Matt Damon says the movie business has “a long, long, long way to go” when it comes to diversity.
Hollywood must do “much, much, much more” to reflect the audiences who watch movies, the best actor nominee said Saturday.
“We’re talking about huge systemic injustices around race and gender that are a lot bigger than the Oscars,” Damon said.
Diversity has dominated the conversation around the Academy Awards since Jan. 14 when the nominations revealed a second consecutive year of all-white acting nominees. On Friday, the Academy of Motion Picture Arts and Sciences announced sweeping changes that include doubling its female and minority members by 2020.
Damon said the move is “a wonderful first step.”
“But that’s what it is,” he said. “A first step.”
In September, Damon apologized for comments he made regarding diversity in filmmaking that sparked widespread backlash, after a portion of a conversation from HBO’s “Project Greenlight” circulated online.
Macklemore on race
Macklemore explores racism and hip-hop in a new song called “White Privilege II,” rapping about a white person’s position in society with black people fighting injustice and even namechecking Iggy Azalea for appropriating black culture, along with himself.
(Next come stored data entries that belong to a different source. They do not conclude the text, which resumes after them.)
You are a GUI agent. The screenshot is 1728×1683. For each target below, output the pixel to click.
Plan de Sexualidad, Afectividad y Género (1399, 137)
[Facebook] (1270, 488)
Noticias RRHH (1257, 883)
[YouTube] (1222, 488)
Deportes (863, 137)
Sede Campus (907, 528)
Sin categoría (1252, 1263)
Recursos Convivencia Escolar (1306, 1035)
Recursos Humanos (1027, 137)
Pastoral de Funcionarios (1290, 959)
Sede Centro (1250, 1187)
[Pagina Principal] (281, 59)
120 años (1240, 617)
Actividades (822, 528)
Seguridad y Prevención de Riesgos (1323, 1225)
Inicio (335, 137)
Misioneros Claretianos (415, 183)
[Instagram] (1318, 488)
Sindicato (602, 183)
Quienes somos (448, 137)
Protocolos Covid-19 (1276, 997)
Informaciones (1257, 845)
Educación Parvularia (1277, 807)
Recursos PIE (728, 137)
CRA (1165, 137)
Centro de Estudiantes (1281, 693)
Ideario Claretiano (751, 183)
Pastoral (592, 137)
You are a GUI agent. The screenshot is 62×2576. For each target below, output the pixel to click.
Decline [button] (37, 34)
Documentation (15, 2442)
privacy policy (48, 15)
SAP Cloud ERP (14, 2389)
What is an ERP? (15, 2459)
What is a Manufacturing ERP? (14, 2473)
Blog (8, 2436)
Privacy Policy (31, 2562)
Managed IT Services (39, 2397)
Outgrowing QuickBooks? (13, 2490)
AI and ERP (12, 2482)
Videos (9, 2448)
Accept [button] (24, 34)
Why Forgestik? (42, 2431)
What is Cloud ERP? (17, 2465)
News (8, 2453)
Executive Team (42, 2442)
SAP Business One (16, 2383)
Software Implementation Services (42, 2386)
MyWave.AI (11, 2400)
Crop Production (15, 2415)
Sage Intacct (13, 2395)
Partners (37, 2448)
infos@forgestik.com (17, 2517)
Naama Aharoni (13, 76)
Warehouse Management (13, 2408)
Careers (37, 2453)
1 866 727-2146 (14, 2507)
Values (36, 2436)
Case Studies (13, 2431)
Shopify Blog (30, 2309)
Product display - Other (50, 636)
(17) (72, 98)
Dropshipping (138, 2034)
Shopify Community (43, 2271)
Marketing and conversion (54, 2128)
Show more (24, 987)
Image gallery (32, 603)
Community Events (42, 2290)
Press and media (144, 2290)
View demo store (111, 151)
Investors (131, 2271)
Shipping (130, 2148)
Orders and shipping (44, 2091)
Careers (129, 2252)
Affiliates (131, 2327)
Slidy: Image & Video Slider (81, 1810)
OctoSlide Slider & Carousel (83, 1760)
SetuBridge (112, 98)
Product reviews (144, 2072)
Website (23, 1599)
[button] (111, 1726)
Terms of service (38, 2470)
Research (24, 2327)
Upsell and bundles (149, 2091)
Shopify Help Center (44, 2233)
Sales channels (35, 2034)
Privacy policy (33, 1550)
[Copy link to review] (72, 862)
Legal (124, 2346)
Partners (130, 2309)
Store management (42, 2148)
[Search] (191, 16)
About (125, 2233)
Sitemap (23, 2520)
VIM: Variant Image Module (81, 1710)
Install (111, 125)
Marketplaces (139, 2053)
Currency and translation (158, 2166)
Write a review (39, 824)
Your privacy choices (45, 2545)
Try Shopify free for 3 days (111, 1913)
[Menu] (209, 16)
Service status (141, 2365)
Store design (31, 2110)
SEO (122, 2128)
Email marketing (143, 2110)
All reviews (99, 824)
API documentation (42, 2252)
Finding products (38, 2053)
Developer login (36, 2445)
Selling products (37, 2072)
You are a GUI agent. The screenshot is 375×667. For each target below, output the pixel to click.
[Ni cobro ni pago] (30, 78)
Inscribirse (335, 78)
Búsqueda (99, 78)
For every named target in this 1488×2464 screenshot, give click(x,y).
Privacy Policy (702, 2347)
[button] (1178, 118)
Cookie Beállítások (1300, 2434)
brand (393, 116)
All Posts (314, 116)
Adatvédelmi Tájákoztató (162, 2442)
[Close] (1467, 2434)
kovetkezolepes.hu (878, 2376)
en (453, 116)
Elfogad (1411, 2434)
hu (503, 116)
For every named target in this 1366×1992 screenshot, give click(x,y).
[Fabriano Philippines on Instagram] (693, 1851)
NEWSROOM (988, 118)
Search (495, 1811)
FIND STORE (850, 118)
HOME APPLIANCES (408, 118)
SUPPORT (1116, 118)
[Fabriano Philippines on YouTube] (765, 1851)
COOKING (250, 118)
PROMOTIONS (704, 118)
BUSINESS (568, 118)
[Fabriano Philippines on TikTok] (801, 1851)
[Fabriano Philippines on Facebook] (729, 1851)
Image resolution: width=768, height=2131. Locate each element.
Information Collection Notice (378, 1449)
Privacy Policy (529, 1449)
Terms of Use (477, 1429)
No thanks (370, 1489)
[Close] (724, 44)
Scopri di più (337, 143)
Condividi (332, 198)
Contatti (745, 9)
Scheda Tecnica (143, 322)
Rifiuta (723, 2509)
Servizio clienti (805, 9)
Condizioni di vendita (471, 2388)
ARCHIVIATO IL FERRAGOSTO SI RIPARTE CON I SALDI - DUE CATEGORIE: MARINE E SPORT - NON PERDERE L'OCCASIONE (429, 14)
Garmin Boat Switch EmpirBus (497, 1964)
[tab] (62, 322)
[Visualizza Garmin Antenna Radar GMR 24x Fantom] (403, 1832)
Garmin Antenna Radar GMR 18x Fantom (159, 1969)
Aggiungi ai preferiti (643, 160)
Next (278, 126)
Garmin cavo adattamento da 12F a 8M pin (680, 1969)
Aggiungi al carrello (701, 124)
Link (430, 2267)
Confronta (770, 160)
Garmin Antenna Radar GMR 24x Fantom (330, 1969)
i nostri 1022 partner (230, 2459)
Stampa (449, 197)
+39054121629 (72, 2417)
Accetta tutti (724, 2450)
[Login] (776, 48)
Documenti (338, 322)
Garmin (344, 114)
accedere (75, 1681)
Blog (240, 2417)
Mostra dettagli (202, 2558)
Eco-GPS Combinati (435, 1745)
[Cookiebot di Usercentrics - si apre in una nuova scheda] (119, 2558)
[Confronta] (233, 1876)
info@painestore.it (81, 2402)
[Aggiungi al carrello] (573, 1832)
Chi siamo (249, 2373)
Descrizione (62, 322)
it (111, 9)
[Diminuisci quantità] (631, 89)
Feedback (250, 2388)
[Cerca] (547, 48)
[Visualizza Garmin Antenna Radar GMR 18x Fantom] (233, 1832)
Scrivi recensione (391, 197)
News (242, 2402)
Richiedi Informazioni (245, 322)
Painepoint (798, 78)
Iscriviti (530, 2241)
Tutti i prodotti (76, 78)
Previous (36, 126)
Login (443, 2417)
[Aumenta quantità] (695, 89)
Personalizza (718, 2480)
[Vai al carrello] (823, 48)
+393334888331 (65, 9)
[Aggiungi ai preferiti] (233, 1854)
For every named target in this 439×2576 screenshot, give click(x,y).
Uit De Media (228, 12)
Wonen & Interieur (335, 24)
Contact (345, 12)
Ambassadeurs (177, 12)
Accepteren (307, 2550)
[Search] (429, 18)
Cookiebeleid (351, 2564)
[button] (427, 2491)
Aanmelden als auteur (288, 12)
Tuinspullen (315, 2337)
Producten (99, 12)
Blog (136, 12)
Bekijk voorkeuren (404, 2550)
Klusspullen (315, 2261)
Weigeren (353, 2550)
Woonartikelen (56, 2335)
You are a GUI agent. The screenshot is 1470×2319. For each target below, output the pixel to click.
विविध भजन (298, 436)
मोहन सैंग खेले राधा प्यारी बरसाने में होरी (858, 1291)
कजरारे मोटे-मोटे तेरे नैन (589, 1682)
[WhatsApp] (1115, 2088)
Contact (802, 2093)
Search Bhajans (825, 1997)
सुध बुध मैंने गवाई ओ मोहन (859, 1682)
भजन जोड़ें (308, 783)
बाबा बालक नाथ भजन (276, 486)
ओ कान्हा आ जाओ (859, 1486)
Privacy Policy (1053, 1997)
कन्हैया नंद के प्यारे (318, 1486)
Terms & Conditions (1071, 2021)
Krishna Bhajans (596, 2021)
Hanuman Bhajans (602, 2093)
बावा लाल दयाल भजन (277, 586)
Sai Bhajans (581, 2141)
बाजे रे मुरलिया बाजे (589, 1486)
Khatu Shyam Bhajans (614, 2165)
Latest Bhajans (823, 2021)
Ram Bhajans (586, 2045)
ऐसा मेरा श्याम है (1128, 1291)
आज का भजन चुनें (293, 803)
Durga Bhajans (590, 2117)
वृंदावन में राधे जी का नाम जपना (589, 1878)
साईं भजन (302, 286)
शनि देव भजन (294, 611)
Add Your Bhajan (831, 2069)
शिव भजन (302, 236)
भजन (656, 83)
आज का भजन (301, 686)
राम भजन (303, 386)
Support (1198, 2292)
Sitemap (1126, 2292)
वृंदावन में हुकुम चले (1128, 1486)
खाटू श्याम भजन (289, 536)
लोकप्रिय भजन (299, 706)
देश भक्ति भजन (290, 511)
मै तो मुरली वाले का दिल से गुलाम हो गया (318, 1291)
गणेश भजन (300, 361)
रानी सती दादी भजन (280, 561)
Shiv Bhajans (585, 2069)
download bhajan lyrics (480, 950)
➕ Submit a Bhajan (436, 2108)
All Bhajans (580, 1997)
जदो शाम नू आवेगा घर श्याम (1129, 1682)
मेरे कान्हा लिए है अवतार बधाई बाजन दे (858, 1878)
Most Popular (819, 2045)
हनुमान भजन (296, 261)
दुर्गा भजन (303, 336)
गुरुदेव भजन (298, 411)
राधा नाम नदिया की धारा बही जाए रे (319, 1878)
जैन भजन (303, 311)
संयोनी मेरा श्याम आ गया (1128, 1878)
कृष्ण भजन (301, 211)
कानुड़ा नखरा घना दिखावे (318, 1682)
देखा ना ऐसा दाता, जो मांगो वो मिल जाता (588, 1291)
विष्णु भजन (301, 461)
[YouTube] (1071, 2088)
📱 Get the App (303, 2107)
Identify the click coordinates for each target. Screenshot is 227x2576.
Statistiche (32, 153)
The track, released Friday, is close to nine minutes long and starts with the Grammy-winning rapper at a march in support of the Black Lives Matter movement.
“I wanna take a stance because we are not free, and I thought about it, we are not we,” he raps on the song, released with musical partner Ryan Lewis. “Am I in the outside looking in? Or am I in the inside looking out?”
Essence magazine entertainment director Cori Murray said she appreciated Macklemore’s honesty.
“I don’t think there’s an easy answer, and I think that he really did just say very plainly, … ‘I know I’m appropriating black culture, but I’m trying to do it in the most authentic way,’” Murray said.
‘Revenant’ braves blizzard
The snowy frontier saga “The Revenant” weathered a blizzard-ravaged box office.
Weekend movie-going was affected up and down the East Coast by Winter Storm Jonas, which forced theater closures in Washington D.C. and New York, and caused hundreds of theaters to suspend showings. Studio executives said the storm had a major effect on business.
“It had a huge effect on the entire marketplace,” said Kevin Grayson, head of domestic distribution for STX Entertainment, which debuted the horror thriller “The Boy.”